KY EPSCoR: Heteroatom-Doped and Metallic Nanoparticle-Attached Carbon Based Electrocatalysts for Efficient, Selective, and Stable Electrochemical Reduction of CO2 into Fuels for Fuel Cells Towards NASA Mars Mission

Heteroatom-doped and metallic nanoparticle-attached carbon based electrocatalysts for efficient, selective, and stable electrochemical reduction of CO2 into fuels for fuel cells towards NASA Mars mission The space mission of NASA to explore Mars will require sufficient amounts of fuel and oxygen for the exploration of Mars and the return of samples or humans back to Earth. For this, it is essential to enable the in-situ synthesis of fuel and oxygen using the resources abundant on Mars. The objective of this project is to develop efficient and selective electrocatalysts to convert CO2 into fuels.

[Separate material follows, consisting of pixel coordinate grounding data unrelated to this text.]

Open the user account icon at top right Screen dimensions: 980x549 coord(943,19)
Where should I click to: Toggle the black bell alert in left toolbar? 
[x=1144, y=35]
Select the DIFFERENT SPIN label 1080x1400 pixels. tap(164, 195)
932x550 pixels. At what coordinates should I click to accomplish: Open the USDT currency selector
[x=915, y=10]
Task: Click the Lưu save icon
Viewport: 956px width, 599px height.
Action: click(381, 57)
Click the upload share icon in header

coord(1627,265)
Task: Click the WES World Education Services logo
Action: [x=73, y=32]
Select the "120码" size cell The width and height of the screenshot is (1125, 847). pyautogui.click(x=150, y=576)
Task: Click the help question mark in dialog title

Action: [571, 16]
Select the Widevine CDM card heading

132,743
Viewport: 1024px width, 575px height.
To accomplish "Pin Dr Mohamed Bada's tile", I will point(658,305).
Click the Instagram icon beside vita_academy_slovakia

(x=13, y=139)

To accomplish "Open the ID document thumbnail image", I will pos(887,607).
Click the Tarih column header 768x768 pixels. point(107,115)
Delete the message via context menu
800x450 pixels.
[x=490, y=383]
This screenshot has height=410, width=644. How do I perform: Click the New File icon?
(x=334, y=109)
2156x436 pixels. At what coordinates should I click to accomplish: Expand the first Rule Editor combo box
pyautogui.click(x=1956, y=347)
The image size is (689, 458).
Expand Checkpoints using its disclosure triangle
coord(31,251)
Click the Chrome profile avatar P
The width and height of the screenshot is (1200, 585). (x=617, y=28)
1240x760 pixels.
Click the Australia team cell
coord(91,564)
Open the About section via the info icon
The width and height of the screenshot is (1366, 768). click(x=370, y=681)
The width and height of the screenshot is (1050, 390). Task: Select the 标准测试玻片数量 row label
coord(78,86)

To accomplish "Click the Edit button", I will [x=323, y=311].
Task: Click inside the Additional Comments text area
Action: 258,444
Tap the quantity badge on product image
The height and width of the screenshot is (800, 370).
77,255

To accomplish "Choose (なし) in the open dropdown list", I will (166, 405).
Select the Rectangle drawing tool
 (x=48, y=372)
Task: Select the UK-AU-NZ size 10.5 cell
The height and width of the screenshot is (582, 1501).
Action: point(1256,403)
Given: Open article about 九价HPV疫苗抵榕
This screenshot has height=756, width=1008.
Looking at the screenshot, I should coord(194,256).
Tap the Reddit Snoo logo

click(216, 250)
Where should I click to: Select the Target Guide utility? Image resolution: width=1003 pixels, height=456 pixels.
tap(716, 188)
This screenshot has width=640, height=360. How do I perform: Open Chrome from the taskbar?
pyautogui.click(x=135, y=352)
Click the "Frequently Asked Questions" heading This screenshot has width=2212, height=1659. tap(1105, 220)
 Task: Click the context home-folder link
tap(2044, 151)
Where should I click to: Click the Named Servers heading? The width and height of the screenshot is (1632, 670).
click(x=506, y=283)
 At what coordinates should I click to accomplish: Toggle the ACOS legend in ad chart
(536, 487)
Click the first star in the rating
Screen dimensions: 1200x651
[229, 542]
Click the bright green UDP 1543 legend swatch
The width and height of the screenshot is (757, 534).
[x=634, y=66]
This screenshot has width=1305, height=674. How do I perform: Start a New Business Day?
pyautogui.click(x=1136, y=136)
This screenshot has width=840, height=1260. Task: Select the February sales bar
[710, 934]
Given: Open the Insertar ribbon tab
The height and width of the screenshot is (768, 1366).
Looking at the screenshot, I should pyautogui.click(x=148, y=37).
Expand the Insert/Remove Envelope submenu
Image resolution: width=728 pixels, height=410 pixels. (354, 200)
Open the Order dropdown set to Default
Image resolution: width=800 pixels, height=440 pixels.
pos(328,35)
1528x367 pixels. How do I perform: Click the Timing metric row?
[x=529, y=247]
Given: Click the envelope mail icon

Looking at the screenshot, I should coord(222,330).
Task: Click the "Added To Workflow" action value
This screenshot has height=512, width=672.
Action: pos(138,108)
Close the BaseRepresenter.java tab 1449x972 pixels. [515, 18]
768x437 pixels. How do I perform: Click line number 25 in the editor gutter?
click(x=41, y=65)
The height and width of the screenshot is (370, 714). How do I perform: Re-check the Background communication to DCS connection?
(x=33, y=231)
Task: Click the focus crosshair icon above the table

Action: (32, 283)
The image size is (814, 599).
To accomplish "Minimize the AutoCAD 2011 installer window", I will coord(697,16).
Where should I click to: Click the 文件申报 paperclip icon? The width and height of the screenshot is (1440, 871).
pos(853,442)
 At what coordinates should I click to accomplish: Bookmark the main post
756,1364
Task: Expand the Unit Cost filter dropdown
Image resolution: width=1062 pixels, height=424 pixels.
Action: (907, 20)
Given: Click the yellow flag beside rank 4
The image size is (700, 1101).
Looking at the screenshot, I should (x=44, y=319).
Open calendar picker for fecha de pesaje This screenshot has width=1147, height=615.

The fuels generated will be fed into fuel cells to generate electricity. If successful, the knowledge gained through this project will pave the way for the efficient and economic production of fuels and also oxygen from CO2 reactants which are abundant in Mars. In this proposal, we will explore carbon nanomaterials where heteroatoms and metal nanoparticles are incorporated to create catalytically active sites. The active sites are expected to create asymmetric dipoles on the surface of carbon electrode and to facilitate the adsorption of CO2 reactants, lowing the kinetic barrier of CO2 reduction pathway. The control of surface chemical structure, hteteroatom dopants, and metal nanoparticle attachments will promote the sensitivity, and selectivity of electrochemical reduction while maintaining its long-term stability. Through controlled syntheses, structure analyses, and electrochemical characterizations, fundamental knowledge on structure-activity-performance relations on the electrochemical reduction of CO2 will be achieved. The electrochemical reduction of CO2 will be performed in aqueous electrolyte as well as non-aqueous ion-liquid electrolyte.